* begin Text segment *
Women Can’t Tell I’m Gay
Gaydar was supposed to be a survival skill. Almost nobody has it, and the women told to develop it paid the highest price.

The woman doing my hands chips away at my cuticles, says something in Vietnamese to the woman at my feet, and they both laugh. Then she tells me, in English, that I am very handsome, and asks whether I would like a wife.
I tell her I am not looking. I say it would be hard to travel the way I travel with someone waiting at home. That part is true. The rest of the truth is that I am gay, and I do not say it.
She asks my age. I tell her I will be 44 next month. Both women gasp. The one at my feet says I do not look it, not at all, and calls it across the shop. The others glance up from their clients to look and agree. For a minute, I am the catch of the afternoon. A handsome man with nice hands and no wife. A problem they could fix.
Here is what I have always believed about myself. I can tell. Drop me in any room and I will find the gay men in it before they find each other. A posture, a pause, the half second a man’s eyes rest on another man. I have done it so long it stopped feeling like a skill.
For most of my life I believed that women could read me on sight. And if one could not, I figured my voice would give me away the second I spoke. Somewhere in my 40s, I stopped being sure of either.
Here is how I read a woman, which is not what you would guess. It is rarely her body first. It is her wit. Her intellect. Her passion. Her charm. Every so often I notice her body the way you notice a sculpture. I’m looking at the proportions, the lines.
The sculptor I think of is Elizabeth Catlett, who worked the female form for a lifetime and said she was after Black beauty, not the European nudes she had been trained to copy. She looked at Black women’s bodies and saw something to honor, not to take. That is the look I am describing. I admire. I do not want.

I shouldn’t be surprised people can’t read me. In one experiment, college students saw faces flashed for a third of an eyeblink, grayscale, cropped so no hairstyle could help, and they still beat chance at sorting gay from straight. But women’s faces gave them 65% accuracy and men’s faces only 57, and the gap came down to one kind of mistake: they kept calling straight men gay. Men are the hard category. We are more guessed at than read. A room full of strangers will see gay men who are not there and miss the one sitting in the chair.
So the woman at the shop was not blind. There is a name for the assumption that everyone is straight until something in the room says otherwise. Call it the straight default. Most people reach for it first. She saw a man with decent skin and a passport’s worth of stories and reached for the most common answer, and the most common answer was a wife.
The reason I didn’t correct the woman at the shop is because, in part, I found it amusing. But it was also because it would have opened a door I did not feel like walking through that afternoon, which include the follow-up questions and the interview about whether my family knows. I was there to relax. I am not closeted and I am not ashamed. I let it go, the way you let a stranger keep a harmless wrong idea.
* end Text segment *
* begin Data section *
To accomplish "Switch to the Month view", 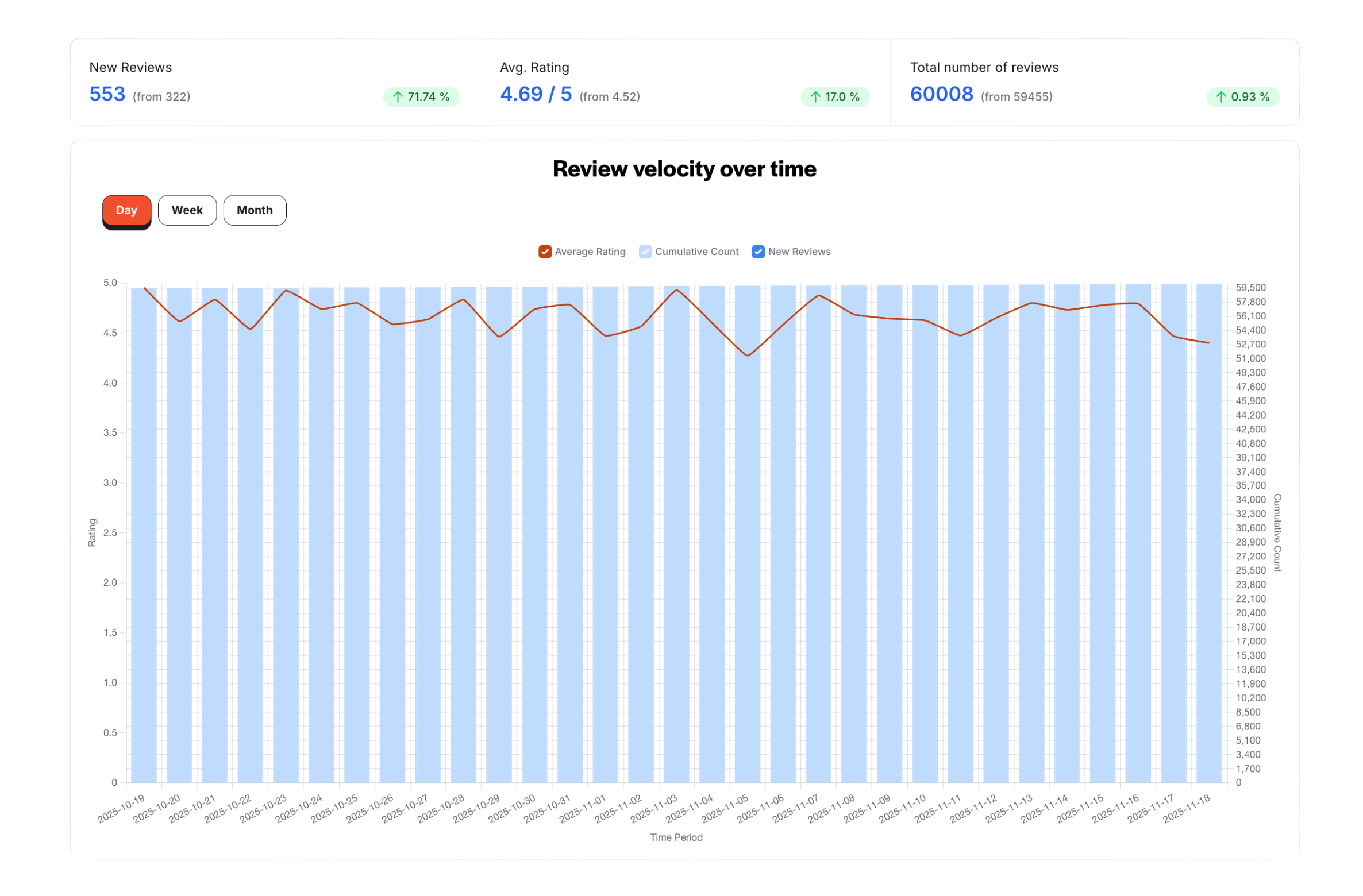I will tap(255, 210).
* end Data section *
Resume the essay about gaydar and being taken for straight, picking up right after its final paragraph.

### Answer to this exercise
This happens in other scenarios too. If I walk past a man and his girlfriend and they both notice me, every now and then I’ll watch him pull her in closer while giving me a glare. For years I had no idea what that was. Now I know. His radar fails the same way everyone’s does. He has read me as straight and hungry, a rival sizing up the woman beside him. No one is looking at her. If I am looking at anyone, it is him. One study that measured straight men’s guessing found its sharpest readers among the homophobic ones who trusted their own eye. The men most certain they can spot us are the ones watching hardest, and even then, he got me wrong.
It was not always like this. There was a time nobody needed radar to find me. From 18 to 22 I made sure everyone knew. I wore loud clothes and did too much on purpose. I dyed my hair in different colors and wore different styles. When I walked into rooms, it was an announcement.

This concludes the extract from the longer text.